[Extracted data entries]
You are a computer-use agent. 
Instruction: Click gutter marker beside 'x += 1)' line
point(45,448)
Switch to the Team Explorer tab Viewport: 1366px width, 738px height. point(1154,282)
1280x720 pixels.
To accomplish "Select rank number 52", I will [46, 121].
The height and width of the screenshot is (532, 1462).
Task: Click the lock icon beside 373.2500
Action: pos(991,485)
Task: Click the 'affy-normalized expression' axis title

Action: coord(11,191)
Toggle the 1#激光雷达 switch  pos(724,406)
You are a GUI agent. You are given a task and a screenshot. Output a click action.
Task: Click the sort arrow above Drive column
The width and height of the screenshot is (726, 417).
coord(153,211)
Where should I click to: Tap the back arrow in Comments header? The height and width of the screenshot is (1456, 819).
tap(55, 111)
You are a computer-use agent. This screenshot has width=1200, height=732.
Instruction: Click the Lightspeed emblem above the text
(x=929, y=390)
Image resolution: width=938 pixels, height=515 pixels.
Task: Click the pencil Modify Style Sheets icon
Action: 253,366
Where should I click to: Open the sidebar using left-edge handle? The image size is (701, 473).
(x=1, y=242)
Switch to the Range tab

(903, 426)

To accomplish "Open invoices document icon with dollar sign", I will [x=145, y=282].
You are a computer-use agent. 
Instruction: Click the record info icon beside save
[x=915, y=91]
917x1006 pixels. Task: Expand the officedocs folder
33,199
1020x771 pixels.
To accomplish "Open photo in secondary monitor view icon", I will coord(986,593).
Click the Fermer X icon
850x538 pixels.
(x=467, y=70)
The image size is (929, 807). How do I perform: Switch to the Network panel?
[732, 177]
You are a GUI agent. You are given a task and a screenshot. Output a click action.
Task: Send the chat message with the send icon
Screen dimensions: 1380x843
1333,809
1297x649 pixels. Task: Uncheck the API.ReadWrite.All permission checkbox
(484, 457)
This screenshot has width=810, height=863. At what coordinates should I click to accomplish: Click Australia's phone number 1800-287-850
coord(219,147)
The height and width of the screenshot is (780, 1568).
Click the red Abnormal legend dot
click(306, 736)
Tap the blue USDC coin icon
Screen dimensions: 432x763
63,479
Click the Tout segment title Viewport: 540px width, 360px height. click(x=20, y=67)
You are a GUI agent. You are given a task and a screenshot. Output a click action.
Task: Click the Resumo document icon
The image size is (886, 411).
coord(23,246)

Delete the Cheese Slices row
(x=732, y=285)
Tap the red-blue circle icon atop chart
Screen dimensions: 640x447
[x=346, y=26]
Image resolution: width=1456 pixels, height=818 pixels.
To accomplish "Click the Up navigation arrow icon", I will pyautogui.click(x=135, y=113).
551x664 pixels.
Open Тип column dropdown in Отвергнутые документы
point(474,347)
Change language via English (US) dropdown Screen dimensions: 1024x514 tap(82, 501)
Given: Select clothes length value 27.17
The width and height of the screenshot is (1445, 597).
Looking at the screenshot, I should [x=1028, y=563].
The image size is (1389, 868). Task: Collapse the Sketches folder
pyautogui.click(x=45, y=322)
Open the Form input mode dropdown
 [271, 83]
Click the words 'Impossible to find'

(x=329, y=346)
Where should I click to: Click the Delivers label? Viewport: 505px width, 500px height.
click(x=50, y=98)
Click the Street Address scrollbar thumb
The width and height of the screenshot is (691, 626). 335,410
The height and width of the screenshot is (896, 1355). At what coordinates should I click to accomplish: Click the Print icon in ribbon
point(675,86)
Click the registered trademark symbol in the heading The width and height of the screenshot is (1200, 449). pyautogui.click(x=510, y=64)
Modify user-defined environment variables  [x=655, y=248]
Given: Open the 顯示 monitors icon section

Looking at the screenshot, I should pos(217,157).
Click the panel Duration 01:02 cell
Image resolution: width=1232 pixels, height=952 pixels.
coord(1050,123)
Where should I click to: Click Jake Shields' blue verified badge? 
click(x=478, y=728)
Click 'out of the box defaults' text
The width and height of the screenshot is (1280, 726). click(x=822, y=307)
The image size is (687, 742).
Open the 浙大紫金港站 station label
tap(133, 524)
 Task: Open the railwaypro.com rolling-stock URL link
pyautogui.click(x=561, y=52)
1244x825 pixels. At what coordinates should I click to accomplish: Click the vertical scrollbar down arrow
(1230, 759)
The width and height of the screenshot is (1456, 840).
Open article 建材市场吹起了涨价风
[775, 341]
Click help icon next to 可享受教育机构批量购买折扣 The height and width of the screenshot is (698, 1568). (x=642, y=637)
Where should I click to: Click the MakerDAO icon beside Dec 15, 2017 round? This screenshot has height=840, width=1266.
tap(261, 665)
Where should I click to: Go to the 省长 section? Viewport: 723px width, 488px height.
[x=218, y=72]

Task directions: An exact transcription of the data above is required.

Task output:
You are a computer-use agent. 
Instruction: Click gutter marker beside 'x += 1)' line
point(45,448)
Switch to the Team Explorer tab Viewport: 1366px width, 738px height. point(1154,282)
1280x720 pixels.
To accomplish "Select rank number 52", I will [46, 121].
The height and width of the screenshot is (532, 1462).
Task: Click the lock icon beside 373.2500
Action: pos(991,485)
Task: Click the 'affy-normalized expression' axis title

Action: coord(11,191)
Toggle the 1#激光雷达 switch  pos(724,406)
You are a GUI agent. You are given a task and a screenshot. Output a click action.
Task: Click the sort arrow above Drive column
The width and height of the screenshot is (726, 417).
coord(153,211)
Where should I click to: Tap the back arrow in Comments header? The height and width of the screenshot is (1456, 819).
tap(55, 111)
You are a computer-use agent. This screenshot has width=1200, height=732.
Instruction: Click the Lightspeed emblem above the text
(x=929, y=390)
Image resolution: width=938 pixels, height=515 pixels.
Task: Click the pencil Modify Style Sheets icon
Action: 253,366
Where should I click to: Open the sidebar using left-edge handle? The image size is (701, 473).
(x=1, y=242)
Switch to the Range tab

(903, 426)

To accomplish "Open invoices document icon with dollar sign", I will [x=145, y=282].
You are a computer-use agent. 
Instruction: Click the record info icon beside save
[x=915, y=91]
917x1006 pixels. Task: Expand the officedocs folder
33,199
1020x771 pixels.
To accomplish "Open photo in secondary monitor view icon", I will coord(986,593).
Click the Fermer X icon
850x538 pixels.
(x=467, y=70)
The image size is (929, 807). How do I perform: Switch to the Network panel?
[732, 177]
You are a GUI agent. You are given a task and a screenshot. Output a click action.
Task: Send the chat message with the send icon
Screen dimensions: 1380x843
1333,809
1297x649 pixels. Task: Uncheck the API.ReadWrite.All permission checkbox
(484, 457)
This screenshot has width=810, height=863. At what coordinates should I click to accomplish: Click Australia's phone number 1800-287-850
coord(219,147)
The height and width of the screenshot is (780, 1568).
Click the red Abnormal legend dot
click(306, 736)
Tap the blue USDC coin icon
Screen dimensions: 432x763
63,479
Click the Tout segment title Viewport: 540px width, 360px height. click(x=20, y=67)
You are a GUI agent. You are given a task and a screenshot. Output a click action.
Task: Click the Resumo document icon
The image size is (886, 411).
coord(23,246)

Delete the Cheese Slices row
(x=732, y=285)
Tap the red-blue circle icon atop chart
Screen dimensions: 640x447
[x=346, y=26]
Image resolution: width=1456 pixels, height=818 pixels.
To accomplish "Click the Up navigation arrow icon", I will pyautogui.click(x=135, y=113).
551x664 pixels.
Open Тип column dropdown in Отвергнутые документы
point(474,347)
Change language via English (US) dropdown Screen dimensions: 1024x514 tap(82, 501)
Given: Select clothes length value 27.17
The width and height of the screenshot is (1445, 597).
Looking at the screenshot, I should [x=1028, y=563].
The image size is (1389, 868). Task: Collapse the Sketches folder
pyautogui.click(x=45, y=322)
Open the Form input mode dropdown
 [271, 83]
Click the words 'Impossible to find'

(x=329, y=346)
Where should I click to: Click the Delivers label? Viewport: 505px width, 500px height.
click(x=50, y=98)
Click the Street Address scrollbar thumb
The width and height of the screenshot is (691, 626). 335,410
The height and width of the screenshot is (896, 1355). At what coordinates should I click to accomplish: Click the Print icon in ribbon
point(675,86)
Click the registered trademark symbol in the heading The width and height of the screenshot is (1200, 449). pyautogui.click(x=510, y=64)
Modify user-defined environment variables  [x=655, y=248]
Given: Open the 顯示 monitors icon section

Looking at the screenshot, I should pos(217,157).
Click the panel Duration 01:02 cell
Image resolution: width=1232 pixels, height=952 pixels.
coord(1050,123)
Where should I click to: Click Jake Shields' blue verified badge? 
click(x=478, y=728)
Click 'out of the box defaults' text
The width and height of the screenshot is (1280, 726). click(x=822, y=307)
The image size is (687, 742).
Open the 浙大紫金港站 station label
tap(133, 524)
 Task: Open the railwaypro.com rolling-stock URL link
pyautogui.click(x=561, y=52)
1244x825 pixels. At what coordinates should I click to accomplish: Click the vertical scrollbar down arrow
(1230, 759)
The width and height of the screenshot is (1456, 840).
Open article 建材市场吹起了涨价风
[775, 341]
Click help icon next to 可享受教育机构批量购买折扣 The height and width of the screenshot is (698, 1568). (x=642, y=637)
Where should I click to: Click the MakerDAO icon beside Dec 15, 2017 round? This screenshot has height=840, width=1266.
tap(261, 665)
Where should I click to: Go to the 省长 section? Viewport: 723px width, 488px height.
[x=218, y=72]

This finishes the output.